The Rev. David Butler provided evidence that the raffle was honest, prosecutor Morley Swingle said.
Proving a local preacher ran a phony raffle would have been impossible, Cape Girardeau County Prosecuting Attorney Morley Swingle said Thursday.
After a painstaking investigation by the Cape Girardeau Sheriff's Department, enough evidence existed to support the Rev. David Butler's claim that the raffle was honest. The only choice was to drop the case, Swingle said.
"It would have been a waste of money to go to trial," Swingle said in an interview Thursday. "There would have been an acquittal."
Wednesday, Butler's attorney, Allen Moss, announced that felony charges of stealing by deceit and unlawful merchandising practices against his client had been dismissed in exchange for Butler refunding $16,820 to anyone who purchased a ticket. The money will be sent by Swingle's office to people named on ticket stubs collected during raffle sales.
In a letter to Sheriff John Jordan, Swingle detailed the evidence in Butler's favor and apologized "if any of your investigators feel like my office let them down."
The raffle last winter was advertised as supporting the Shepherd's Cove Children's Home. Tickets, at the price of $30 each or four for $100, were supposed to yield the winner a new Nissan 350ZX worth $38,320.
Charges were filed after the raffle never gave away the car and investigators discovered Butler had placed nearly $10,000 from the ticket sales in a personal account.
The dismissal, while disappointing, won't bring much griping from the sheriff's department, Jordan said. "It doesn't mean that if a prosecutor dismisses a case that a crime has not been committed. A lot of times that doesn't make the police happy, but we are not going to grumble and gripe about it even though we might not agree with it."
Although the dismissal ends the investigation of the raffle, Jordan said it doesn't close the department's book on Butler. "We've still got things that are going on with this. There are still other elements to this investigation."
Butler was minister of the Abundant Life Church on Route K near Gordonville. Shepherd's Cove, which sits next to the church, was operated by Butler's Calvary Ministries.
The dismissed charges alleged that Butler deceived ticket buyers by saying the home was a licensed foster care facility and that he took the money for personal use.
In his letter to Jordan, Swingle said defense attorney Moss presented evidence showing Butler intended to hold the raffle but never sold enough tickets to pay for the car.
Butler "couldn't immediately return the money because he didn't have enough cash on hand to make the refunds," Swingle wrote.
Although the home was not registered as a not-for-profit with the state and didn't have a state license, Swingle wrote, the IRS had granted it not-for-profit status and a state Division of Family Services employee had told Butler it was a licensed facility.

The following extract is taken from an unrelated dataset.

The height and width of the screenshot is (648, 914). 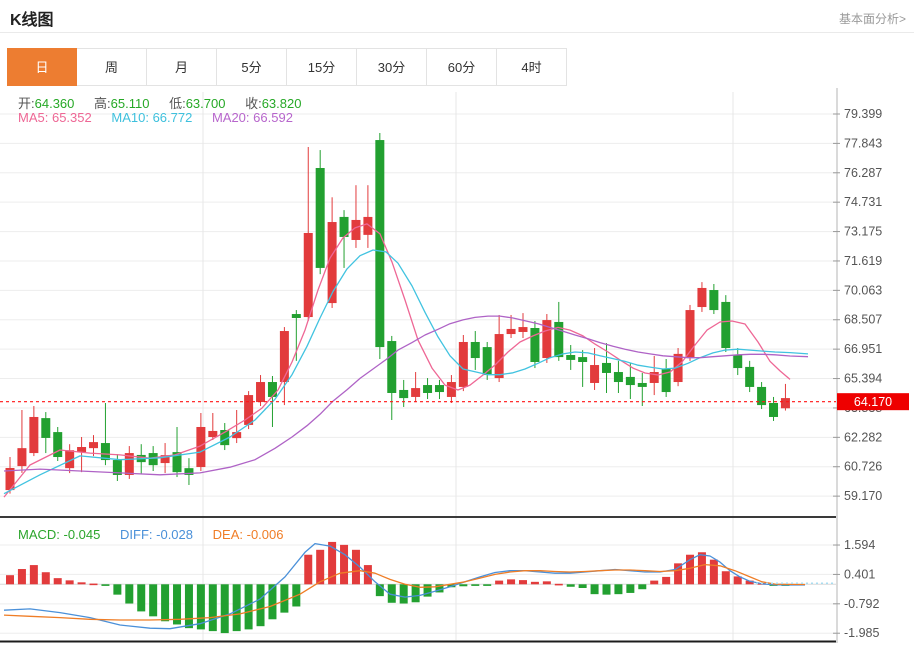 I want to click on tab-日: 日, so click(x=42, y=67).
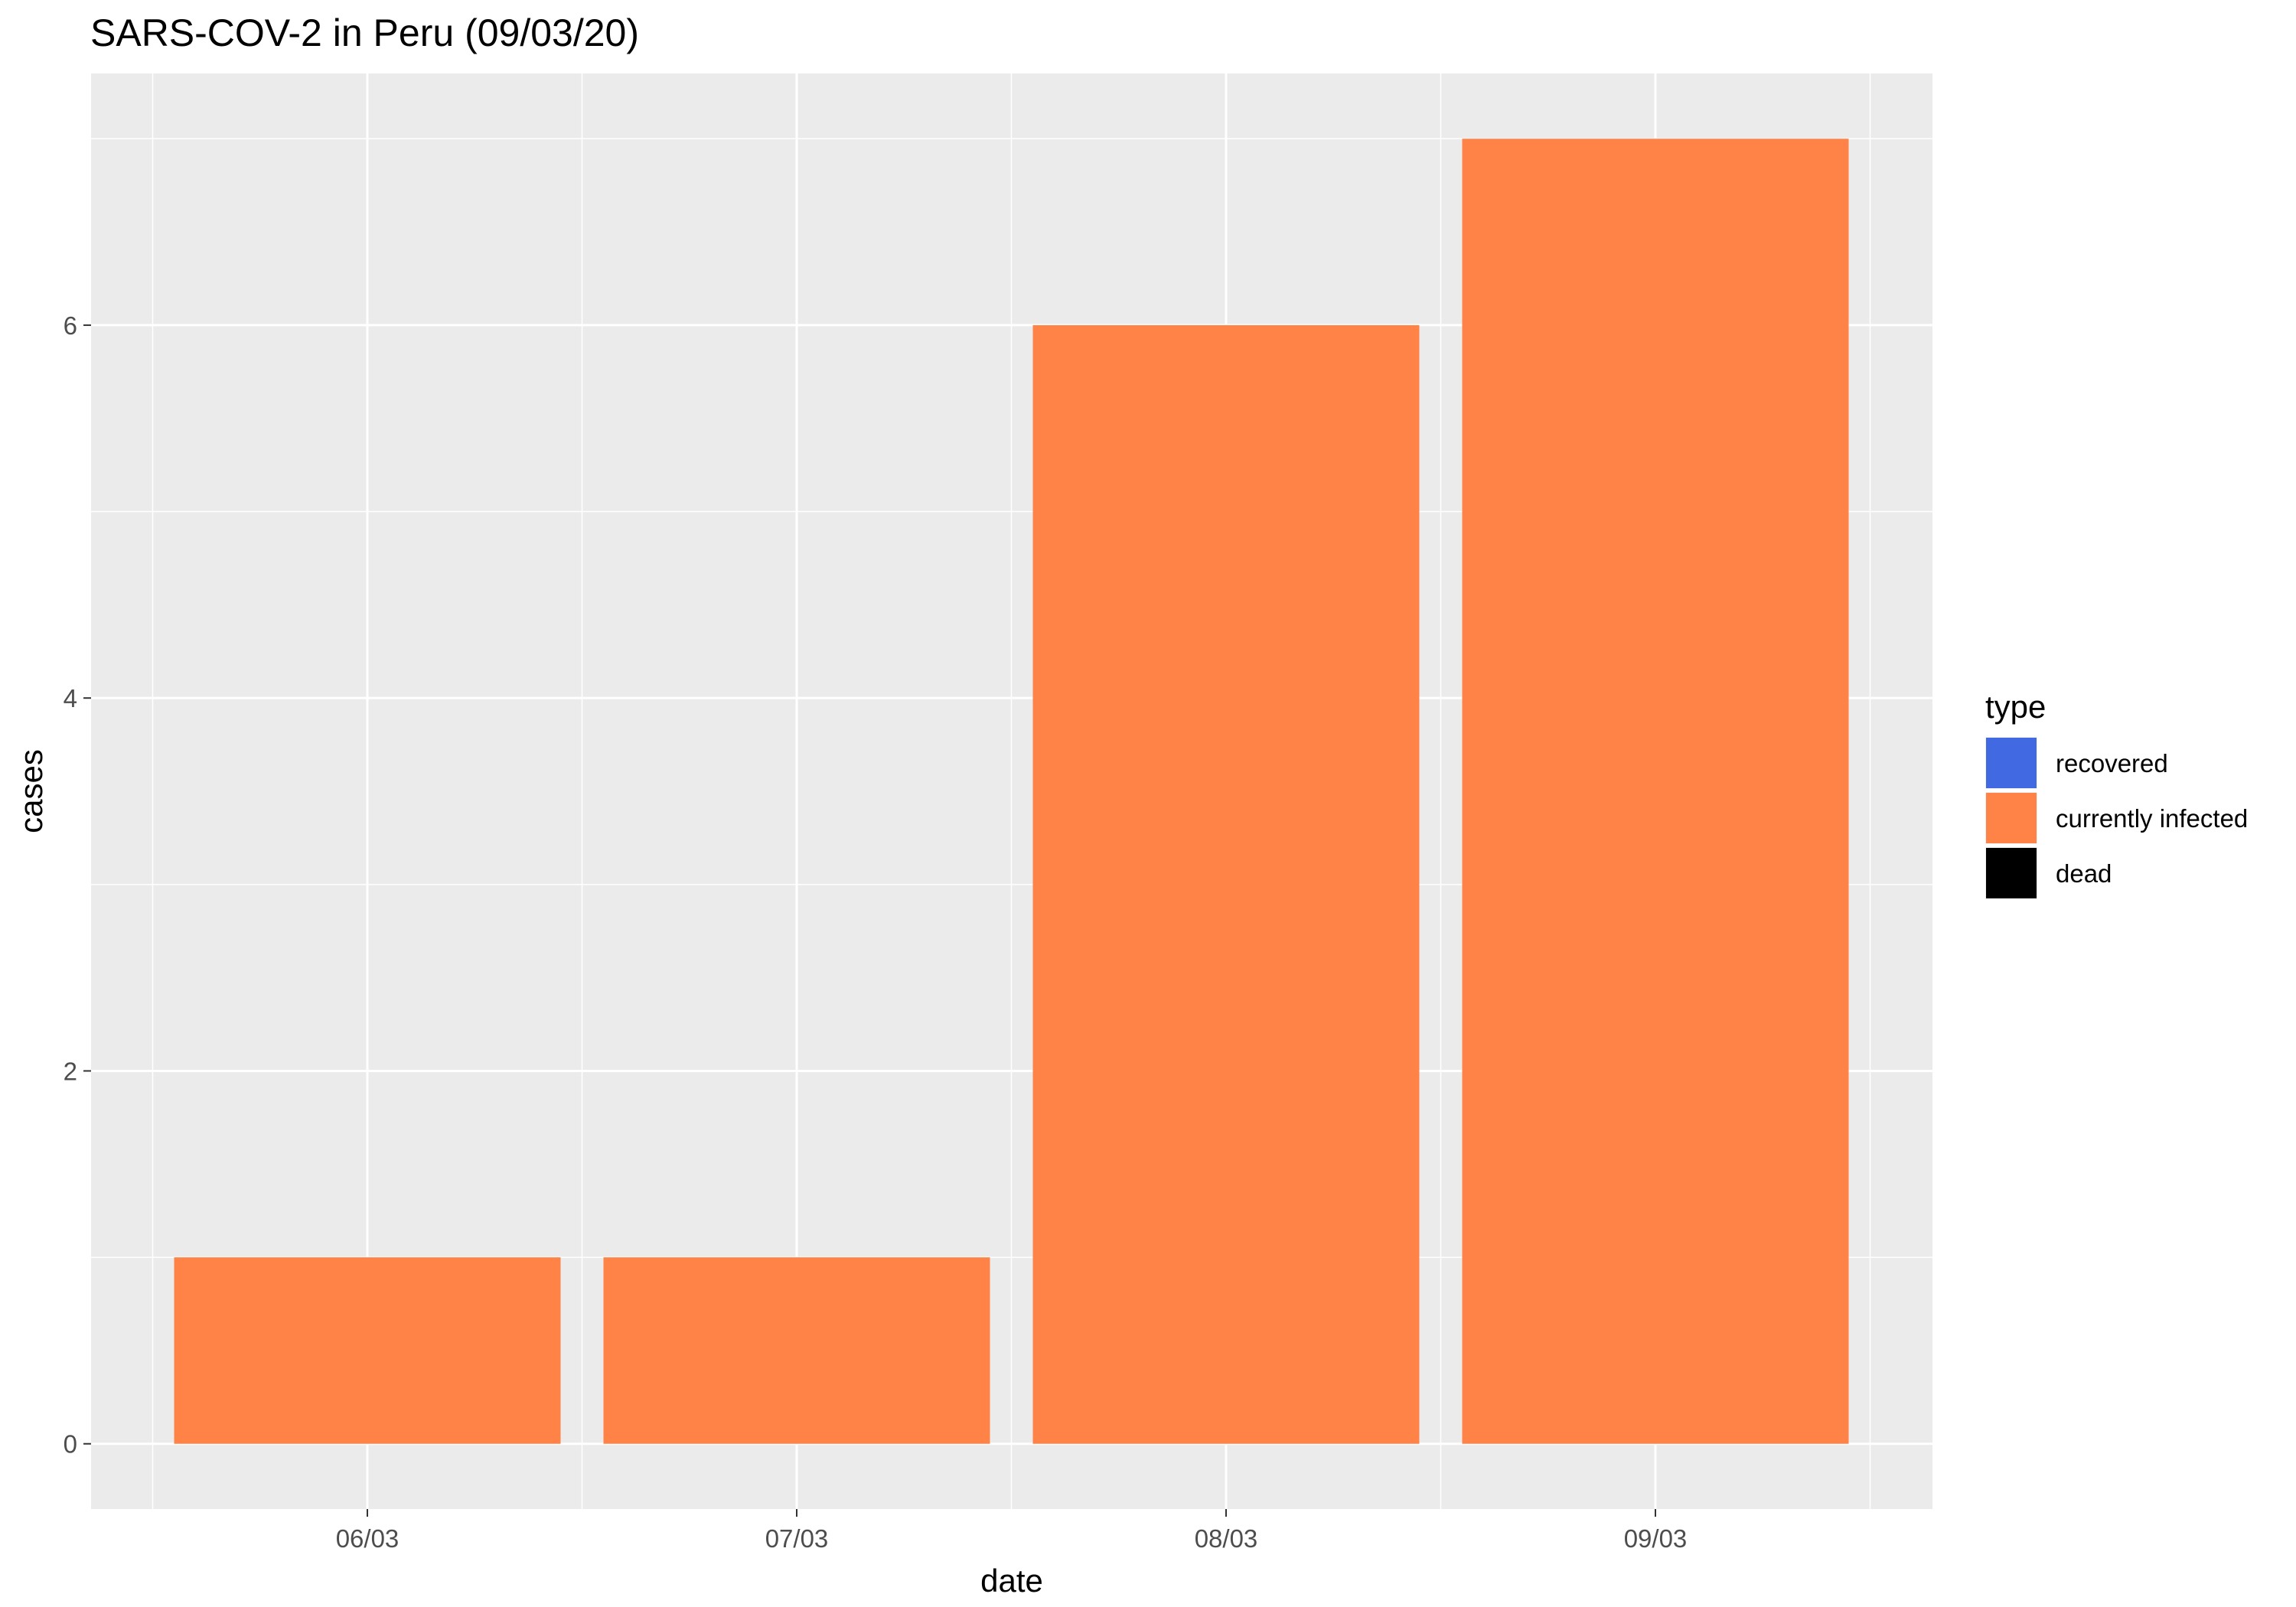  I want to click on x-axis: 06/03 07/03 08/03 09/03, so click(1012, 1531).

The raffle was illegal, Swingle said, because it is against state law to gamble. Unless the tickets are technically free and the payment is a donation -- and printed rules state that no purchase is necessary -- both Butler and the 222 people who bought tickets could be prosecuted, Swingle said.
"This did not strike me as a good use of the resources of my office, nor as something that the public would want the prosecutor to do," Swingle wrote to Jordan.
The source of the money used for refunds isn't important, Swingle said. "I neither know nor care where he got the money," he said.
The charges and controversy over the raffle have devastated Butler's family and finances, Moss said. Shepherd's Cove has closed and is for sale, he noted.
"It has been operating on the thinnest of margins for the last few years anyway," Moss said.
Butler lost his job when the charges were filed, Moss said. And he lost his church. "I don't think the damage to his reputation will ever be repaired."